After the foundation has been applied, a large sponge is used and patted all over the face, throat, chest and nape of neck. This serves to soak up the excess moisture from the water - and blend the entire foundation into a flawless mask.

The next step is painting in their eyes and eyebrows. When applying the eye make-up, they have to be very careful and have a steady hand. One mistake in the application and they might very well have to restart the whole make-up process right from the beginning as unlike western make-up, small (or large for that matter) alterations are almost impossible. The eyebrows are drawn in black with a touch of red. Traditionally they would have used charcoal to darken them, but today, it is more than likely modern cosmetics are used in their place. She will then outline the edges of her eyes with red and black as well. The amount of red in the eye make-up starts to decrease with time from when a maiko becomes a geisha. Eventually the red eye colour will be minimal or may even be excluded all together.

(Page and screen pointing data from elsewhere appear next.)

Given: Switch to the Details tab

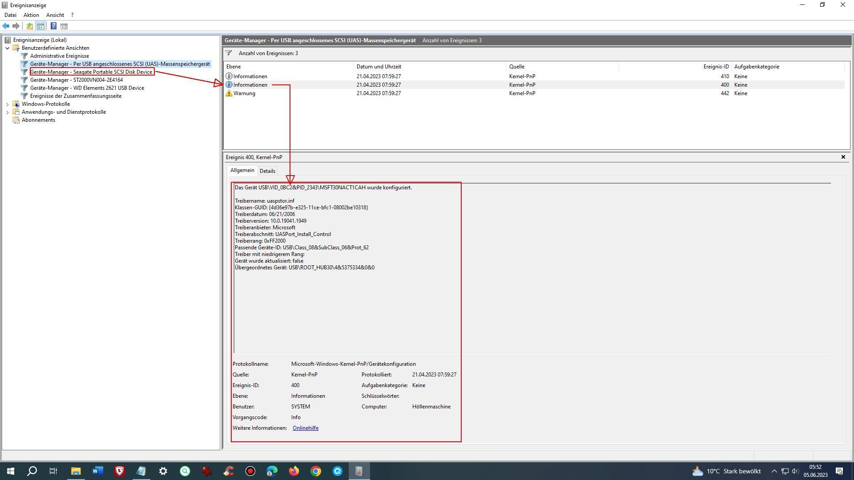Looking at the screenshot, I should [x=267, y=171].
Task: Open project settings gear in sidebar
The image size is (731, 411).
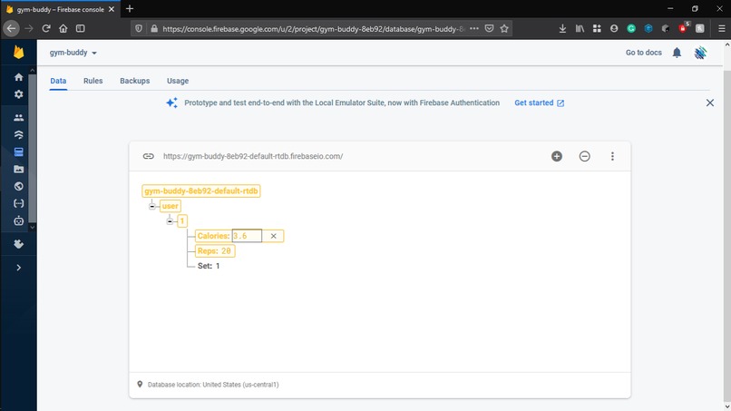Action: coord(19,94)
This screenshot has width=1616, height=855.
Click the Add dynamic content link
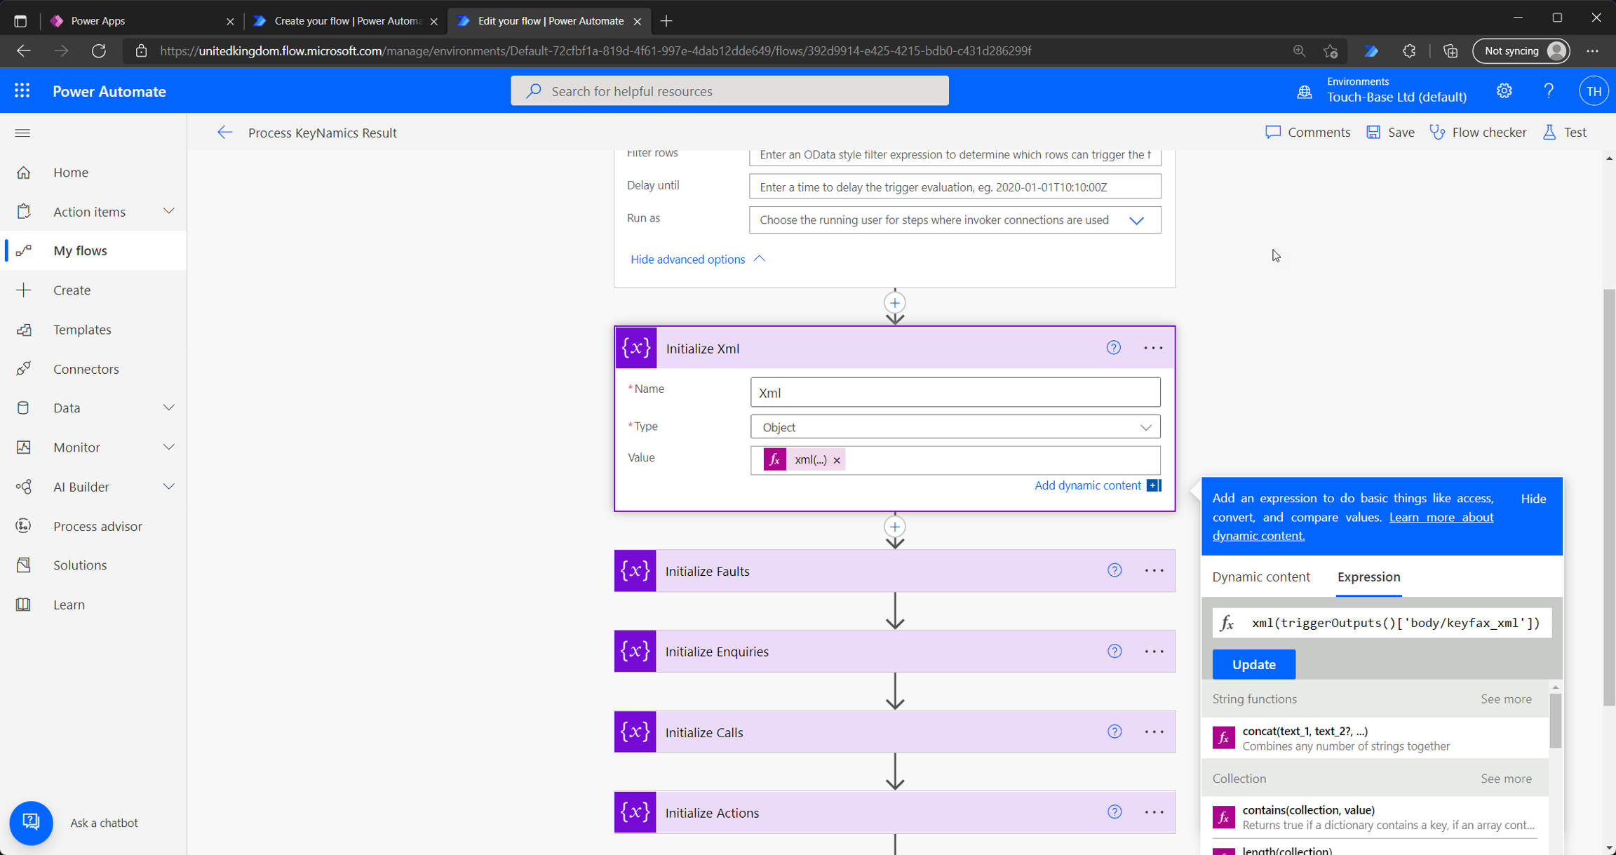pos(1087,485)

Last but not least are her lips. The lips are filled in using a small brush. The colour comes in a small stick (traditionally sallflower), which is melted in water. Crystallized sugar is then added to give it's luster. For their first year, Maiko paint only a little bit of colour on her center lower lip. This appears to originally originate from the fact that in Japanese history very small lips where once considered sensual and attractive.

Today, in this modern age though, it appears to be more of a tradition than anything else. After their first year, Maiko start to colour their top lip, but never filling in the entire lip. When they become geisha, they continue to paint their lips smaller but eventually over time as her make-up becomes more clear and distinct, she starts to paint in her full lips.